WORK REQUEST: Look through the lines below; wherever the word "size" appears, copy that line.

Dataset entries:
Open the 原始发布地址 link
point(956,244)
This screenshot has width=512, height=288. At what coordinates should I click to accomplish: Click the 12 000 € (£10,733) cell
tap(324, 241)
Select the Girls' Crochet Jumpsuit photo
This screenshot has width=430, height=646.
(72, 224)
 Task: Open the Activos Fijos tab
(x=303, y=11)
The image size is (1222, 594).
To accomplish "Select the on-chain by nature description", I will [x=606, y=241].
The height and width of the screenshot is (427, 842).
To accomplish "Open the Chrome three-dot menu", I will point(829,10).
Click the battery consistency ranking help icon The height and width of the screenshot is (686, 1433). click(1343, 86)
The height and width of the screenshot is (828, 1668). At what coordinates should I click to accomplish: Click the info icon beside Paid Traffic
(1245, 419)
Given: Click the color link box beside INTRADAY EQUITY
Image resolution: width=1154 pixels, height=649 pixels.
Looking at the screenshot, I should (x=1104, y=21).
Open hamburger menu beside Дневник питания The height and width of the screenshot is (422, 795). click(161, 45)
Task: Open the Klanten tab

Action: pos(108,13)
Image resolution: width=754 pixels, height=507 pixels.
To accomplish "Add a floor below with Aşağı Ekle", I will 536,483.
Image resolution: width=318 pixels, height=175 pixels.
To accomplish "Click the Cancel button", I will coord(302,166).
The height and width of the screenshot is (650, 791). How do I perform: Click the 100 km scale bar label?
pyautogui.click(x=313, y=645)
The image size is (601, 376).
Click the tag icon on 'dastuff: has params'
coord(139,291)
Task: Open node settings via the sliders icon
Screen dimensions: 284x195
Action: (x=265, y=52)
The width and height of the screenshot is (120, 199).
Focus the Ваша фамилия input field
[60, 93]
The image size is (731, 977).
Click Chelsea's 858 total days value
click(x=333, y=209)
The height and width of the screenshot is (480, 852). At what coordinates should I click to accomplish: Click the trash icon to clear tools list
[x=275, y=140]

EXPECTED ANSWER:
The image size is (1222, 594).
The image size is (601, 376).
The image size is (731, 977).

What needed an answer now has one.